Bei Windsor fehlen die Innovationen. Eigentlich war die Marke eine der ersten, die kontinuierliche Werbekampagnen gefahren hat. Viele bekannte Persönlichkeiten waren in Windsor-Kleidung abgebildet, die Marke ist stark über Persönlichkeiten geprägt worden. Doch inzwischen ist sie austauschbar.
Auch Management- oder Inhaberwechsel tun den Unternehmen oft nicht gut. Das führt zu Reibungen und Neuaufstellungen und der Konsument findet sein Markenbild oft nicht mehr wieder. Hat sich eine Modemarke bislang nur über den Designer definiert wie beispielsweise bei Jil Sander, verliert die Marke, wenn der Designer das Unternehmen verlässt.

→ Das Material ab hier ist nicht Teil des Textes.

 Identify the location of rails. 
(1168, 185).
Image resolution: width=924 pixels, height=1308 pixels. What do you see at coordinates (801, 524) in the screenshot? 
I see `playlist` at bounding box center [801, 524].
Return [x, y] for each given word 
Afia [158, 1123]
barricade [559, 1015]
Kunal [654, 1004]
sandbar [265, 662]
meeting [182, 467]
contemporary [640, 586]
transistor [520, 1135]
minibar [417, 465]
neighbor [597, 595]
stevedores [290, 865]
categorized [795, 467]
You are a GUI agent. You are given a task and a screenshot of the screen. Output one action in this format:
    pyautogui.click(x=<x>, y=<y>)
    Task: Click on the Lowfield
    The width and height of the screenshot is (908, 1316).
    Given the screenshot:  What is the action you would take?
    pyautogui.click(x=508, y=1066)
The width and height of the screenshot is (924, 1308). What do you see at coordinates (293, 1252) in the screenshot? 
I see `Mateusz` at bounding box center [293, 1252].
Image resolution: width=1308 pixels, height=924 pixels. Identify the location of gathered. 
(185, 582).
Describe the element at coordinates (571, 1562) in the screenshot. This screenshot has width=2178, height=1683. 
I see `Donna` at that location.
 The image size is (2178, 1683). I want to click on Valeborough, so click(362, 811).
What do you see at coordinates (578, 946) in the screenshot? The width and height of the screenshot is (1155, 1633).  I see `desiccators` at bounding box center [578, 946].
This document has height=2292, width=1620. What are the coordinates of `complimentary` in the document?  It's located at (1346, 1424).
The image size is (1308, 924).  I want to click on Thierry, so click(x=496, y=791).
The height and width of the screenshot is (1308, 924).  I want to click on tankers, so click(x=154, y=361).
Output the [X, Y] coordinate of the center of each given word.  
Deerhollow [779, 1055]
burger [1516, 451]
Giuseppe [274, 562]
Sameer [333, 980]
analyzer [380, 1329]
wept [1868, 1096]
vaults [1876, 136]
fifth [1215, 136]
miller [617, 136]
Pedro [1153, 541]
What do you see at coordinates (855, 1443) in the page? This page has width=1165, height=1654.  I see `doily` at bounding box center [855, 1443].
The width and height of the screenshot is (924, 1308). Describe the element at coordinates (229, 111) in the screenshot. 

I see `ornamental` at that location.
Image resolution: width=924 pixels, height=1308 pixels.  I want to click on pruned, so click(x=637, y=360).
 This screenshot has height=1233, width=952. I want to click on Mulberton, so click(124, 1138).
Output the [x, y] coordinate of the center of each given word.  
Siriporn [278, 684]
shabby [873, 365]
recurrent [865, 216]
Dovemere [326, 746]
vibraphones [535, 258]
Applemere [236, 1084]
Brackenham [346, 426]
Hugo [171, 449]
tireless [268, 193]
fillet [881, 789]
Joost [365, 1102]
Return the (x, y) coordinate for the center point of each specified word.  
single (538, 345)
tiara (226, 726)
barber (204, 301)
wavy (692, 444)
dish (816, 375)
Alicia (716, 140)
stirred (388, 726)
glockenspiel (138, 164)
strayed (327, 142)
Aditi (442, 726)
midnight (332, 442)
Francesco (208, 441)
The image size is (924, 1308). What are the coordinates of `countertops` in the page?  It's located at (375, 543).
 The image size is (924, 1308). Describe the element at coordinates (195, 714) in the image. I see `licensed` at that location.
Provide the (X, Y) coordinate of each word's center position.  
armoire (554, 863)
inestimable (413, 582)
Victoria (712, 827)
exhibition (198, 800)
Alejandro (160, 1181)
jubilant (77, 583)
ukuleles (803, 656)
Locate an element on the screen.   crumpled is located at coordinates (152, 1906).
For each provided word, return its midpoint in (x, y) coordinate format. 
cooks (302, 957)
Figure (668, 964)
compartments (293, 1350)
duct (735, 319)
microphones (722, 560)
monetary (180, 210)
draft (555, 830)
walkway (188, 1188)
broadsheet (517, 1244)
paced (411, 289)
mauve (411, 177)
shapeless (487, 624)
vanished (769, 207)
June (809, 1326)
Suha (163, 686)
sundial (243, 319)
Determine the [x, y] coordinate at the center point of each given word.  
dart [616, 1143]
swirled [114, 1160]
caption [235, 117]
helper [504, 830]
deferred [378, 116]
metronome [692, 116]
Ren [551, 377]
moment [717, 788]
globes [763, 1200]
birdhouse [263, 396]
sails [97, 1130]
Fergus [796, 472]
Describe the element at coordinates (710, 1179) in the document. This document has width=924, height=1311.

Wo haben deutsche Luxusmarken noch Nachholbedarf?
Die Marktanteile der etablierten deutschen Luxusmarken lassen sich im Inland fast nicht mehr ausweiten. Die Marken, die bislang noch nicht international präsent sind, müssen ins Ausland gehen.
Auch in der Inszenierung haben die Deutschen noch etwas Nachholbedarf. Wichtig ist, die Geschichten hinter der Marke zu erzählen und sie mit Leben zu füllen. Deutscher Luxus ist zurückhaltend, aber das muss nicht heißen, dass man nicht trotzdem auffällt.
Die Topplatzierten Lange & Söhne, Glashütte, Porsche oder Burmester machen das schon sehr gut. Die Uhr bei Lange & Söhne – insbesondere das Zifferblattdesign - hebt sich von anderen Herstellern ab. Die Porschekampagne erkennt man auch ohne Logo und Burmester hat von der Verbindung mit anderen starken Marken profitiert insbesondere von Bugatti, Porsche und Mercedes.
Welche Kandidaten könnten es 2015 ins Ranking schaffen?
Die Bereiche „Wohnen“ und „Ambiente“ werden sich stärker etablieren. Viele junge Unternehmen sind extrem innovativ und bislang noch an der Schwelle, den Massenmarkt anzusprechen.
Bei Unternehmen aus dem Bereich „Armaturen und Bad“ ist außerdem die internationale Wettbewerbsfähigkeit im Vergleich zu anderen Branchen am stärksten ausgeprägt. Die Perfektion und Verarbeitungsqualität „Made in Germany“ sind ganz weit vorne. Danach folgen Automobile, Besteck und Küchenhersteller und Wohnmöbel. Als weniger wettbewerbsfähig werden Damen- und Herrenoberbekleidung und Lederwaren und Schuhe eingeschätzt.
Messerhersteller Nesmuk und der Badausstatter Alape, der zur Dornbracht-Gruppe gehört, könnten eventuell den Sprung in die Top 30 schaffen.